Dataset records:
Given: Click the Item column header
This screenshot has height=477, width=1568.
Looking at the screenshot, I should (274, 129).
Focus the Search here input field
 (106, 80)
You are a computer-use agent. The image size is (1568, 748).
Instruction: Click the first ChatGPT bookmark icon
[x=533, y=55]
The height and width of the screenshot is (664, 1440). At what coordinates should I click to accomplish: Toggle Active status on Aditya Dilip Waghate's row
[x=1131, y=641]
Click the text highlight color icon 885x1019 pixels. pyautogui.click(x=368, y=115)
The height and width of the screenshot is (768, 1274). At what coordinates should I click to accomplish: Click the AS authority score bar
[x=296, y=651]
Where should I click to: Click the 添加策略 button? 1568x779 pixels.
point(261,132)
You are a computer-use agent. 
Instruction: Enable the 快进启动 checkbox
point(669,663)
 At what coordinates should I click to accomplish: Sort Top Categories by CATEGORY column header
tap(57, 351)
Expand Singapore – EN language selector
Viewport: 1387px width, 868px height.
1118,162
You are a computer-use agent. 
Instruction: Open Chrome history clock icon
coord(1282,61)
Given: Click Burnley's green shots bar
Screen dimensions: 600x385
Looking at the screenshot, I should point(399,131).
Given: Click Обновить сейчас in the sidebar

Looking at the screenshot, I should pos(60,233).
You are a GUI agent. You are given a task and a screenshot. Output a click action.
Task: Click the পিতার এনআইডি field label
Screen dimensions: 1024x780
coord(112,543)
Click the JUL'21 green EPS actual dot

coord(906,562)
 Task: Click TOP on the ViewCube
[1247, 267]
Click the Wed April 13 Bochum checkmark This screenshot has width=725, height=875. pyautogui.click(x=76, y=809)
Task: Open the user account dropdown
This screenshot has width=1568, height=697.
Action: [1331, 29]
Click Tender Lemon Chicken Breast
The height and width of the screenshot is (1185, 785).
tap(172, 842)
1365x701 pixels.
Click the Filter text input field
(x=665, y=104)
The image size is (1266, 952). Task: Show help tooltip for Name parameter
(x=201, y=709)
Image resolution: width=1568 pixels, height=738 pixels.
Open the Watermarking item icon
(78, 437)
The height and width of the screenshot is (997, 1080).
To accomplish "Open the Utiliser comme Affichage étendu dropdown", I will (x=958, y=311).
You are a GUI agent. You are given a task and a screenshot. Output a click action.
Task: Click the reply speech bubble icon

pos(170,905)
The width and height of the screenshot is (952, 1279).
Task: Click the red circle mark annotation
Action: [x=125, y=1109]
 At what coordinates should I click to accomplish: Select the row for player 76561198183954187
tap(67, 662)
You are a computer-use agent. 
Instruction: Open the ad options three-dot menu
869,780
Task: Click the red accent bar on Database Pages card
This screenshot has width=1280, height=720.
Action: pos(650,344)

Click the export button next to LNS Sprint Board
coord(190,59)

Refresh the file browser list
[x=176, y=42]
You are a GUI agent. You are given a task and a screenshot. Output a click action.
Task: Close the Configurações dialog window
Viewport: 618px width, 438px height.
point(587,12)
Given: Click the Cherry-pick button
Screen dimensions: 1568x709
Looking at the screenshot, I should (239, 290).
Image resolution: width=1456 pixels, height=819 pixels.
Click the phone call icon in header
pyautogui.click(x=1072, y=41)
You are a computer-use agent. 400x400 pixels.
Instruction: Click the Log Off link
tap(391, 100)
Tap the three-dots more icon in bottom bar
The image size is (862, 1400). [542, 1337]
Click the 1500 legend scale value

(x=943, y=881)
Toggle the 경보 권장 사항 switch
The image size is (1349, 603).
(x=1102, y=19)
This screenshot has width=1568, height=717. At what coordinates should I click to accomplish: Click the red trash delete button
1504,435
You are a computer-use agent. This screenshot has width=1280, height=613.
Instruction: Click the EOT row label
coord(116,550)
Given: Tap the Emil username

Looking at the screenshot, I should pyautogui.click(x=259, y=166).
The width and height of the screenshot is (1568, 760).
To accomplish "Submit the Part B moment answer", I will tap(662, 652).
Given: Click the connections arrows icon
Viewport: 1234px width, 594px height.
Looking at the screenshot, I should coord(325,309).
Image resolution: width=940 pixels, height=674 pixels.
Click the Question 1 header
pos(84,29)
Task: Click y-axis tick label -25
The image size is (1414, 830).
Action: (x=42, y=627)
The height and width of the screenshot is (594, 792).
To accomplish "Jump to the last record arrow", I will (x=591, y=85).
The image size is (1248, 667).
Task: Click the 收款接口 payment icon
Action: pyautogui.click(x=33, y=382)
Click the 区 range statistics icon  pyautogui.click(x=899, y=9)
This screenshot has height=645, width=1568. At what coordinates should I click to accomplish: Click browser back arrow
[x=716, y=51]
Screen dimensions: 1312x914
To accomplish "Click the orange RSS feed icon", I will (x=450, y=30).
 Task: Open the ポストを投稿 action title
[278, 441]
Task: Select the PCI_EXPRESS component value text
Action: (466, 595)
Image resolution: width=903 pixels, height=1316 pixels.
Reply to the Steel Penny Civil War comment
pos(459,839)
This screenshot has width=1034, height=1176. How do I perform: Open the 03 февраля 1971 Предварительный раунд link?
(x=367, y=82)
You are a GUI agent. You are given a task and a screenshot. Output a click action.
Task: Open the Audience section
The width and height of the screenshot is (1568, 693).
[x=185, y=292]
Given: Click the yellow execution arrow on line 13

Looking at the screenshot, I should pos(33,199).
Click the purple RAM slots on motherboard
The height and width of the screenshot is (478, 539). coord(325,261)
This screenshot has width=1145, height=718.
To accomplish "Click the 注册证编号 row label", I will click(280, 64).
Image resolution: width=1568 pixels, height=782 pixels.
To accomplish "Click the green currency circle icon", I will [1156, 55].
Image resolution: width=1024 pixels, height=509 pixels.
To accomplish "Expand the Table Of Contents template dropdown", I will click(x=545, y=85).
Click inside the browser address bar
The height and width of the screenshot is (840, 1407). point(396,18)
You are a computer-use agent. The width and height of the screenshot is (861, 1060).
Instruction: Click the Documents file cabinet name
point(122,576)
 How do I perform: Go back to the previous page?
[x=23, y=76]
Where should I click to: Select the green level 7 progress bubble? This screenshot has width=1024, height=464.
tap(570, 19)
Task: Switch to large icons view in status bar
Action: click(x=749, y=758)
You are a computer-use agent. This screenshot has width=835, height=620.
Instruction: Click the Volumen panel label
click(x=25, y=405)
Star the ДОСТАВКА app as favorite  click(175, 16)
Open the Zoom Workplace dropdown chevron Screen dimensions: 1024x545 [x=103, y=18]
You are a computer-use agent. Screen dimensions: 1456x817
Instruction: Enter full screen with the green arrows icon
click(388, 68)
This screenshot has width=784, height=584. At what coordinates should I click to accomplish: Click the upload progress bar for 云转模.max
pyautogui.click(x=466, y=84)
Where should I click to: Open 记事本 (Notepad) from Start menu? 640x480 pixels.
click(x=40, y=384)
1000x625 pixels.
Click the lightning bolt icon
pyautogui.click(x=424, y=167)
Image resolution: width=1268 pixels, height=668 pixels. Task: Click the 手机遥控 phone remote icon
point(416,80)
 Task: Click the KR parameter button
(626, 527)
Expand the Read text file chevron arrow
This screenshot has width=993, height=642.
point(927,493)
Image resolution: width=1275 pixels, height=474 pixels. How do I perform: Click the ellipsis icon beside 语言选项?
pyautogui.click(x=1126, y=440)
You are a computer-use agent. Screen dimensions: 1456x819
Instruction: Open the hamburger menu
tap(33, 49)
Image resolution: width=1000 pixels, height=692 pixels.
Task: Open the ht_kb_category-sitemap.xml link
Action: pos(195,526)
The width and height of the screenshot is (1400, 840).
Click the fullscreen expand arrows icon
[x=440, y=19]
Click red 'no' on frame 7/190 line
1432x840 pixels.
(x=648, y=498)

EXERCISE INSTRUCTIONS:
Which lines in the records above contain the word "parameter"? Copy out each of those lines.

ANSWER FOR THE TASK:
The image size is (1266, 952). Task: Show help tooltip for Name parameter
 Task: Click the KR parameter button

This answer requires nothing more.